Нахмурившись, я ковыряюсь в остатках яиц.
— Это не было похоже на то, что я взяла отпуск. Я…
Замолкая, я понимаю, что мои сестры технически не знают всех подробностей причин моего брака с Кэлом. И я не совсем уверена, что сказали им наши родители, поэтому решаю прояснить ситуацию раз и навсегда, надеясь, что это избавит меня от огромного груза, давящего на грудь.
— Кто-то записал нас с Кэлом в первый раз, когда мы переспали.
Ари хихикает.
— Первый подразумевает, что был второй, и третий, и…
Стелла обнимает Ари за шею, зажимая ей рот ладонью.
— Мы уже знаем об этом. Папа, не теряя времени, рассказал всем, как Кэл соблазнил тебя. Не то чтобы ты нуждалась в сочувствии в глазах общественности, будучи похищенной и все такое.
Раздражение вспыхивает у меня внутри, но я игнорирую его, откладывая вилку.
— Ладно, хорошо. Люди, которые засняли нас, шантажировали папу и Кэла, и они хотели, чтобы я вышла замуж за Кэла… Я полагаю.
Моргая, я опускаю взгляд на золотую скатерть, покрывающую стол, понимая, что мои собственные детали на оптике размыты.
Избавляясь от жуткого чувства, продолжаю:
— Как бы то ни было, я не знаю точных подробностей, но суть в том, что кто-то вынудил нас обоих вступить в брак. Может быть, Кэл не подходил ко всему наилучшим образом, но мы оба жертвы.
— Ах, вот как? — спрашивает Ари, отталкивая руку Стеллы. — Я имею в виду, вот почему ты вышла замуж, но… что заставляет тебя оставаться замужем? — Она тянется за клубникой на своей тарелки и кладет ее в рот. — Вы определенно не похожи на жертву.
Мой рот немедленно приоткрывается, рефлекторный ответ вертится на кончике языка, прежде чем ее слова полностью осмыслятся. Сжав губы, я откидываюсь на спинку стула, мой живот опускается на колени.

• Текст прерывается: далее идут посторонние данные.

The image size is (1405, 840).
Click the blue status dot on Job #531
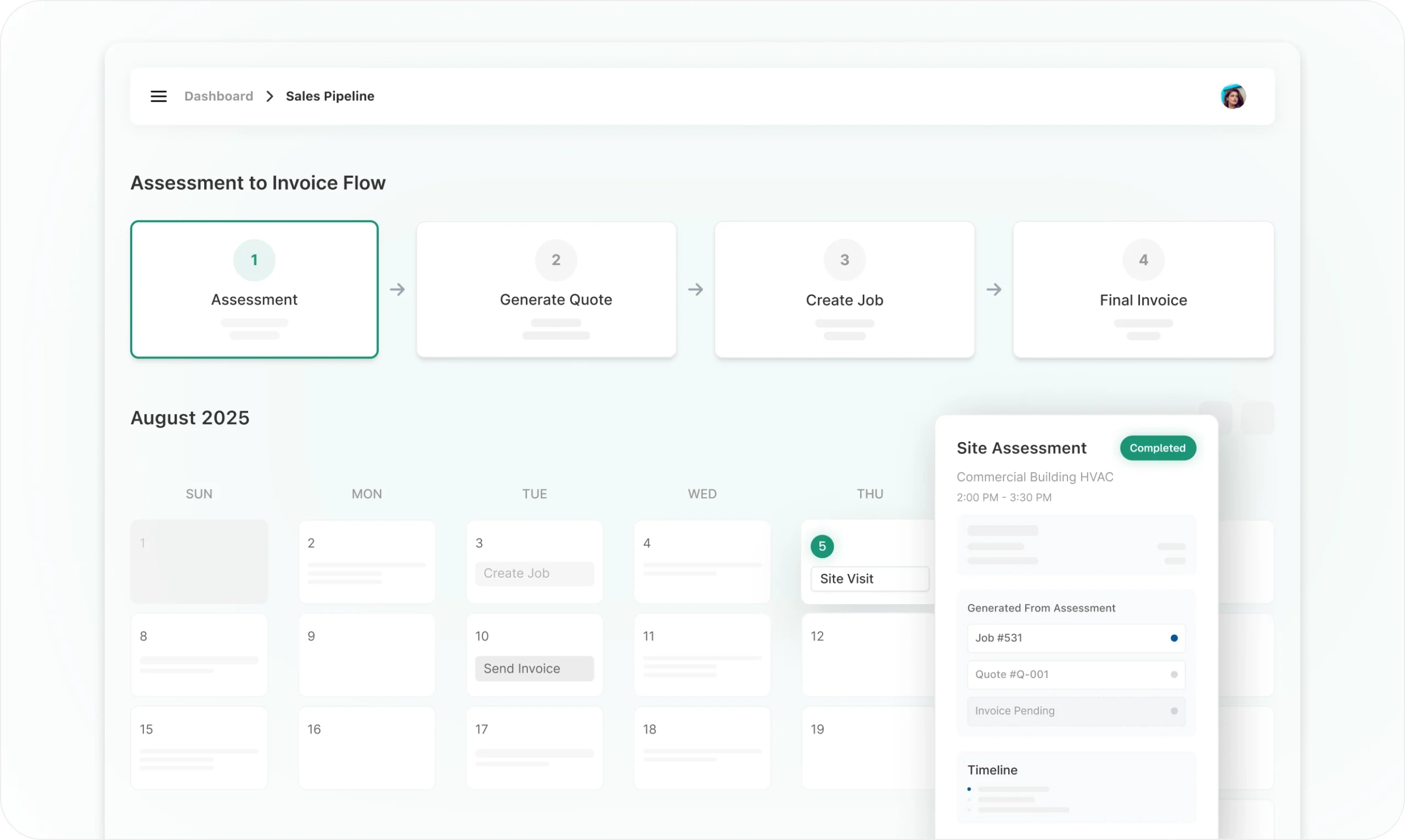click(x=1173, y=638)
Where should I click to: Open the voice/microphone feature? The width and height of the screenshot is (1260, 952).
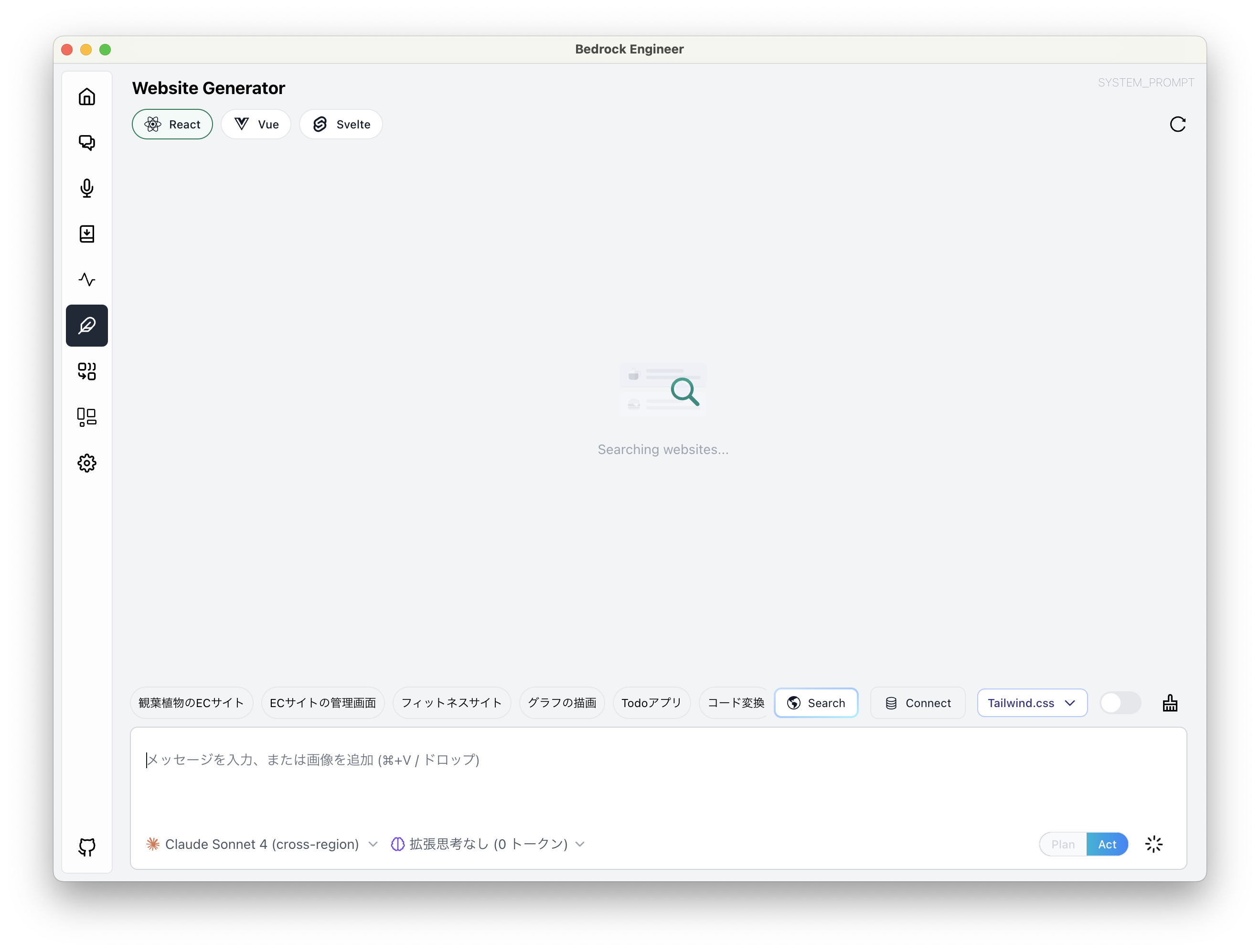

Стелла быстро меняет тему, двигаясь дальше, прежде чем я успеваю ответить Ариане, чтобы спросить о курсе физики, который она посещает летом в Гарварде, ее пятнадцатилетнему мозгу, очевидно, наскучили разговоры о браке. Но Ариана наблюдает за мной на протяжении всего позднего завтрака, молчаливая и невозмутимая, и мне интересно, видит ли она то, что я так отчаянно пытаюсь скрыть.
Правду.
***
УЖИН с моей семьей — это большое дело.
Я не уверена, связано ли это с итальянским наследием или с тем фактом, что это была единственная пища, которую папа когда-либо ел, но мама всегда готовила хорошие блюда после того, как целый день использовала бумажные тарелки, и готовила еду, подходящую для армии.
В следующий раз, когда мы идем в дом моих родителей, в вечер выступления Арианы, ужин больше похож на интимное мероприятие, чем на массовый пир, которым он был когда-то.
Мы с Кэлом выходим во внутренний двор через кухню, отмечая мерцающие огни, развешанные повсюду, кажущиеся карликами по сравнению с городским горизонтом прямо за ними. Стол накрыт свадебным фарфором мамы, как будто такая организация имеет большее значение, хотя сервировка стола только для нас семерых.
Я не могу вспомнить ни одного случая в истории семьи, когда бы мы ели менее чем с восемью людьми. Если не группа девочек из школы, чьи родители еще не поняли, в чей дом они идут, то любое количество других членов семьи. Иногда мы даже принимали у себя некоторых дипломатов, каждая дочь Риччи надевала свое лучшее платье и самую фальшивую улыбку, чтобы папа мог притвориться, что все в порядке, когда дело касалось бизнеса.